Number each line of the material below, from its start down to and including the line that contains "coord(276,385)", leaving out blank lines and the pictures.

::: RECORD EXTRACTS :::

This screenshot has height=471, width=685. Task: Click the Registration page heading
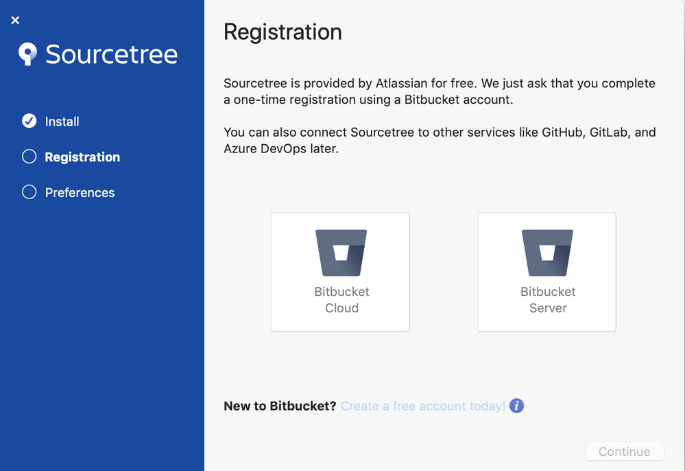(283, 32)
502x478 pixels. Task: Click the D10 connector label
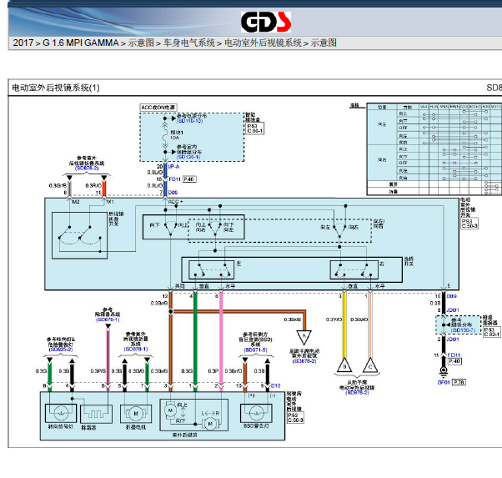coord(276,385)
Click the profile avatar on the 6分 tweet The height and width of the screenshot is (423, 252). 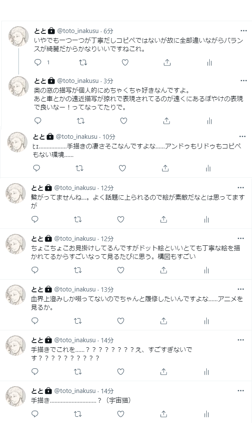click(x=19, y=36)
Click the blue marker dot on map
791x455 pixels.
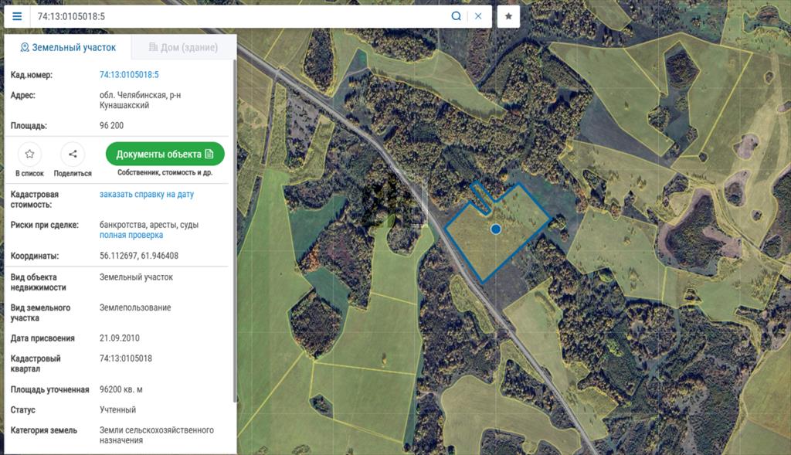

:::

FINISHED EXERCISE =>
1. This screenshot has height=471, width=685. Task: Click the Registration page heading
2. (283, 32)
3. 502x478 pixels. Task: Click the D10 connector label
4. coord(276,385)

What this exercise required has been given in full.